*Document text*:

Create opencrawler.yaml:

# OpenCrawler Configuration
target: https://example.com

# Performance Settings
workers: 100
max_depth: 15
timeout: 30s

# Scope Rules
scope:
  include_patterns:
    - ".*\\.example\\.com"
    - ".*/api/.*"
  exclude_patterns:
    - ".*/logout.*"
    - ".*/admin.*"
    - ".*\\.(jpg|png|gif|css|js)$"
  follow_external: false
  max_depth: 15

# Rate Limiting
rate_limit:
  requests_per_second: 100
  burst: 20
  respect_robots_txt: true
  adaptive: true  # Auto-adjust on rate limiting

# Authentication
auth:
  type: jwt  # jwt|basic|oauth|apikey|form
  token: "${JWT_TOKEN}"  # Environment variable substitution
  # Or for form login:
  # type: form
  # login_url: https://example.com/login
  # username: admin
  # password: "${PASSWORD}"
  # username_field: email
  # password_field: password

# Browser Settings
browser:
  pool_size: 10
  headless: true
  user_agent: "OpenCrawler/1.0"
  viewport:
    width: 1920
    height: 1080

# Discovery Features
discovery:
  passive_api: true
  active_api: true
  websocket: true
  forms: true
  javascript: true
  source_maps: true
  robots_txt: true
  sitemap: true

# Output Settings
output:
  format: json
  file_path: results.json
  pretty: true
  stream_mode: false  # Stream results as discovered

# State Persistence
state:
  enabled: true
  file_path: crawl-state.db
  auto_save: true
  interval: 60  # seconds

Use with:

opencrawler crawl -c opencrawler.yaml

Library Usage

OpenCrawler is also available as a Go library for integration into your tools:

Basic Usage

package main

import (
    "context"
    "fmt"
    "log"

    "github.com/PentesterFlow/OpenCrawler/pkg/crawler"
)

func main() {
    // Create crawler with options
    c, err := crawler.New(
        crawler.WithTarget("https://example.com"),
        crawler.WithWorkers(50),
        crawler.WithMaxDepth(10),
        crawler.WithProgress(true),
    )
    if err != nil {
        log.Fatal(err)
    }

    // Start crawling
    result, err := c.Start(context.Background())
    if err != nil {
        log.Fatal(err)
    }

    // Access results
    fmt.Printf("Crawled %d pages\n", result.Stats.PagesCrawled)
    fmt.Printf("Found %d API endpoints\n", result.Stats.APIEndpoints)
    fmt.Printf("Found %d forms\n", result.Stats.FormsFound)

    // Iterate endpoints
    for _, endpoint := range result.Endpoints {
        fmt.Printf("[%s] %s\n", endpoint.Method, endpoint.URL)
    }
}

With Authentication

c, err := crawler.New(
    crawler.WithTarget("https://api.example.com"),
    crawler.WithJWTAuth("eyJhbGciOiJIUzI1NiIs..."),
    // Or Basic Auth
    // crawler.WithBasicAuth("admin", "password"),
    // Or API Key
    // crawler.WithAPIKeyAuth("X-API-Key", "your-api-key"),
    // Or Form Login
    // crawler.WithFormAuth(crawler.FormAuth{
    //     LoginURL: "https://example.com/login",
    //     Username: "admin",
    //     Password: "secret",
    // }),
)

*Source excerpt*:

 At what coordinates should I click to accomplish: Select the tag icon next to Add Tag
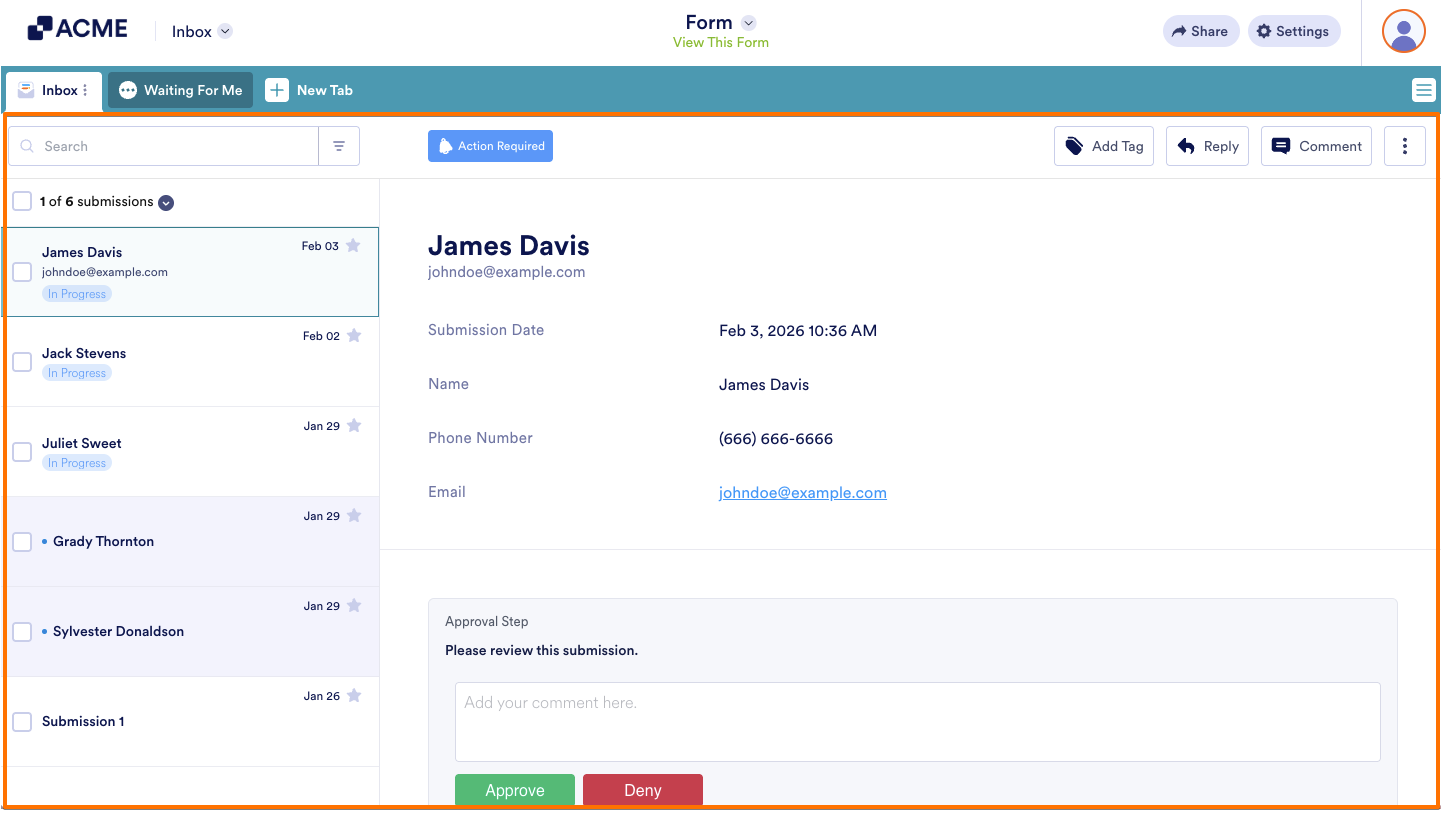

*To be done*:
1. Decide whether each statement agrees with the OpenCrawler text, and answer yes or no with the exact words from the text that settle it: (a) the YAML file sets the browser to run headless; (b) the Go library example sets 100 workers; (c) the YAML file sets the output format to CSV.
2. In the OpenCrawler text, what interval does the YAML file set for state persistence?
The material has no connection to the OpenCrawler text.

*Results for the exercise*:
1.
(a) Yes: "headless: true"
(b) No: "crawler.WithWorkers(50)"
(c) No: "format: json"

2. 60 seconds.